#### What to work on:
Do these statements agree with the article on expatriate women teaching in Saudi private schools? Answer each with yes or no and quote the words from the article that decide it.
(a) In 2013 the Ministry of Labour announced annual work permits for dependents working as teachers in private schools.
(b) Amna received her salary through a bank account.
(c) Amna quit her job when her three children graduated high school.

Despite the varying standards of education they offer,  the teaching staff at many of these schools is primarily comprised of expatriate women who are on dependent visas, and not sponsored by the school -- and technically, working illegally.

Not only are these women already a part of the community that the schools are catering to, but employing them is considerably less expensive than hiring someone through legal channels: Saudi teachers will typically expect salaries these schools cannot afford to pay. Likewise, sponsoring an expatriate visa and paying them a livable wage can be very costly.

An open secret

“It is not even something rare or new, I think most teachers in my school are working like this,” says Ahmad. “My mother worked as a teacher in the late 90s in a private school – it is not in operation anymore – and she never had any proper documentation or permits for it. Nobody did but it was just how everyone was working.”

In fact, it is so prevalent and has been an open secret for so long that in 2013 the Ministry of Labour announced that dependents working as teachers in private schools would finally be granted annual work permits.

The permits were only to be granted to qualified dependents who also had written permission from the family member sponsoring their visa. Despite its limitations, the permits were considered “a tentative first step” toward legalising the work status of female teachers at private schools and regulating the country’s teaching staff.

“I heard about these permits but I don’t know if anyone had one,” says Amna T, who taught in two different private schools from 2011 to 2015. “I think the permits were expensive and complicated to get, nobody really understood clearly how to apply for one. Also, lots of schools prefer hiring more teachers illegally, as they have been doing for years. When things are going through a legal channel, it is harder for schools to do shady business.”

“I mean, we are working illegally. Our employers know they face no accountability.”

Amna, who is Indian and in Saudi Arabia because her husband works as a mid-level manager at a private company, says she had to quit her job because of the exploitation she faced at work.

“Not only is there so much mental and emotional abuse because the school administration thinks it has bought you completely instead of hiring you, my salary was also getting delayed so much,” she says. Because she cannot open a bank account, she would get paid in cash and sometimes it would be delayed by weeks. “The school also started an evening shift and although it was supposed to be optional to do both shifts, I was always pressured into taking both morning and evening classes. It was so much work, so much trauma, and so little pay.”

She finally quit when her three children graduated high school, as the family no longer needed the tuition discount they received from her employment at the same school.

“Children of school staff get discounts so I taught until my youngest daughter graduated,” she says. “My pay was always delayed, the administration was very rude, and I would have to take on a lot more tasks than I was able to.”

Stored data entries
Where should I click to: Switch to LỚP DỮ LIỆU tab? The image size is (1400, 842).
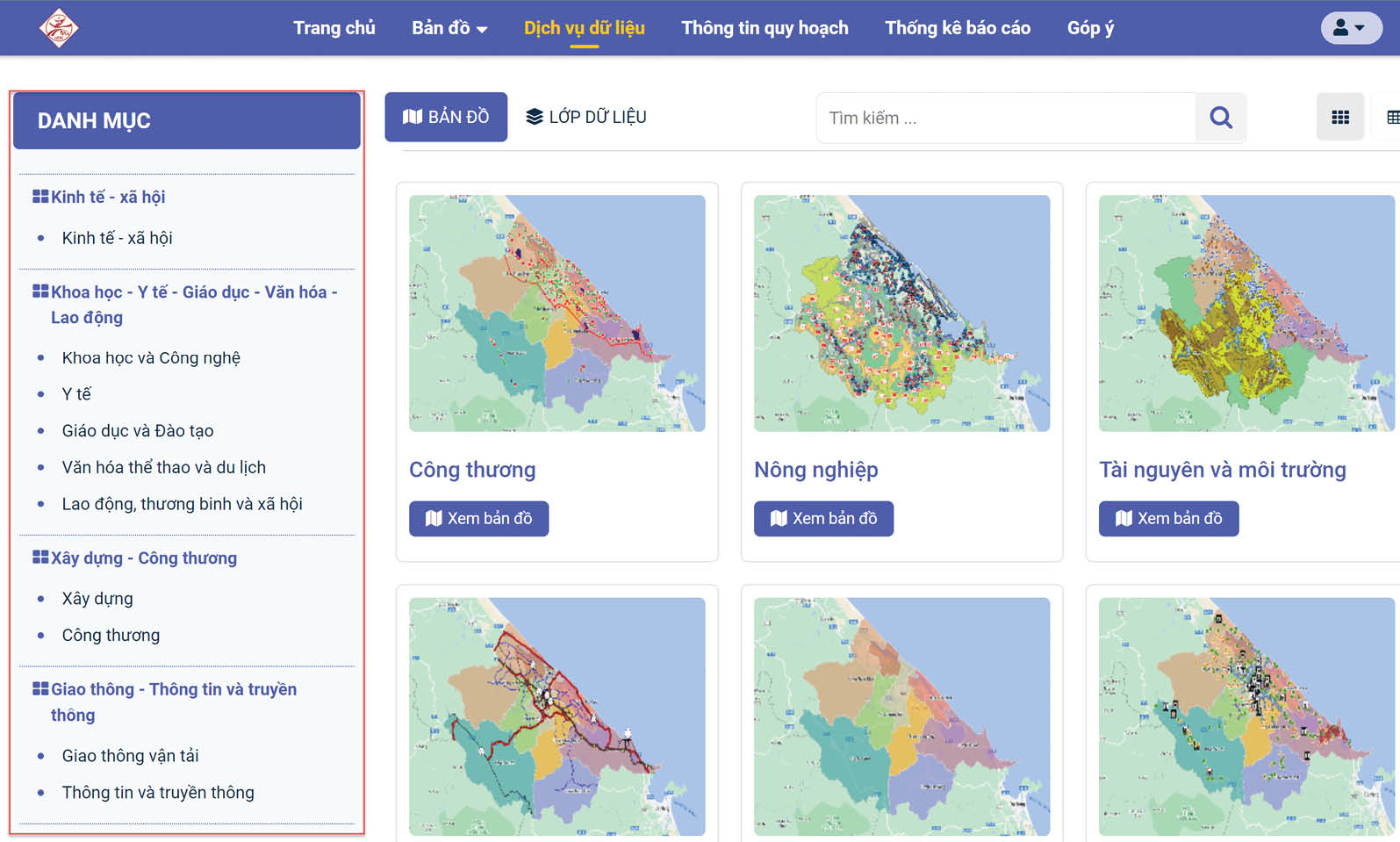point(586,117)
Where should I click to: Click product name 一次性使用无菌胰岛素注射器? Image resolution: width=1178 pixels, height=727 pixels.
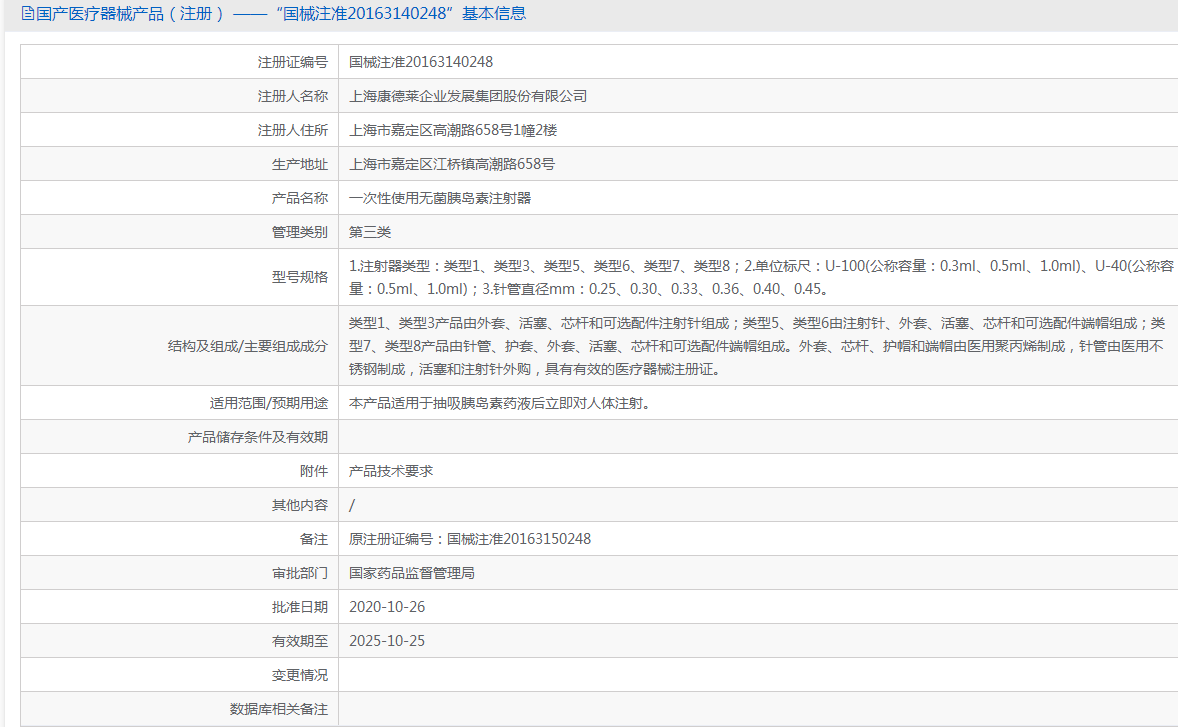pyautogui.click(x=439, y=198)
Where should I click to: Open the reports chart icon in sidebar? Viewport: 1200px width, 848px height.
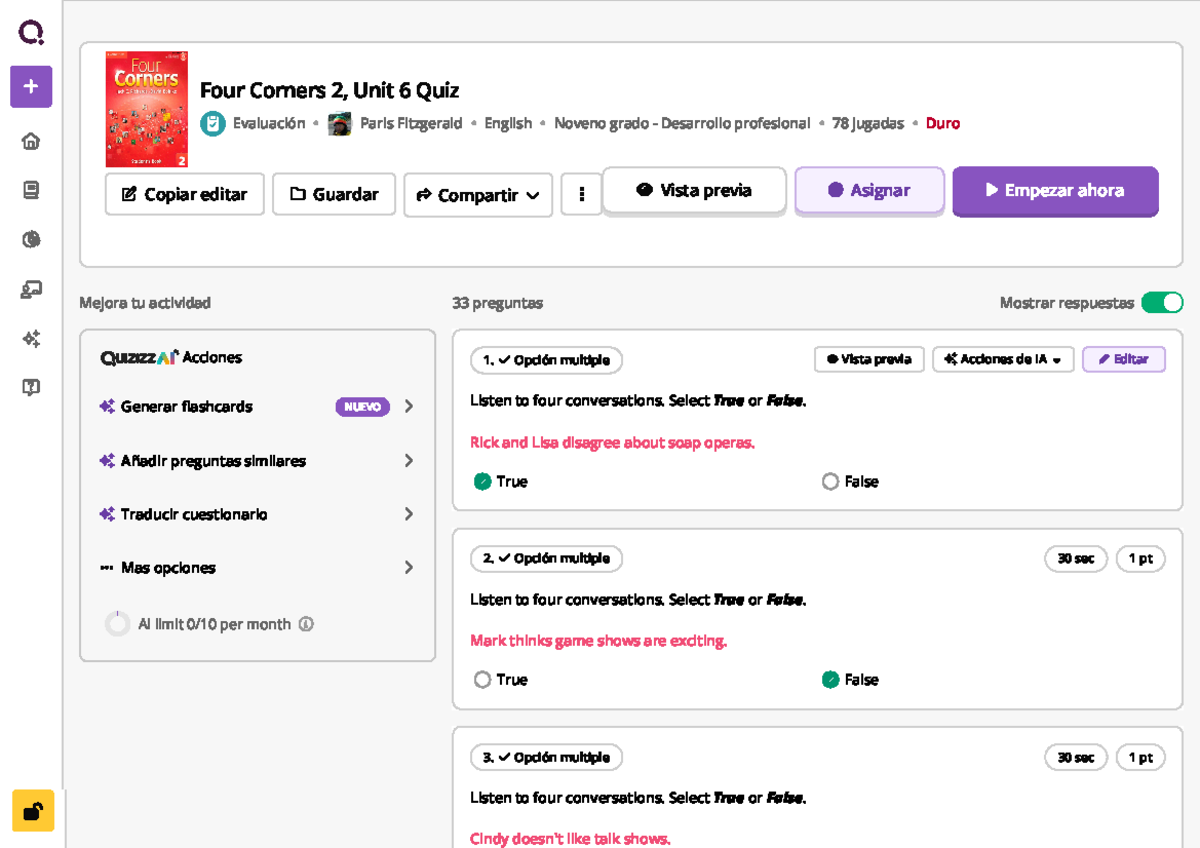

#### Written answer:
(a) Yes: "in 2013 the Ministry of Labour announced that dependents working as teachers in private schools would finally be granted annual work permits"
(b) No: "Because she cannot open a bank account, she would get paid in cash"
(c) Yes: "She finally quit when her three children graduated high school"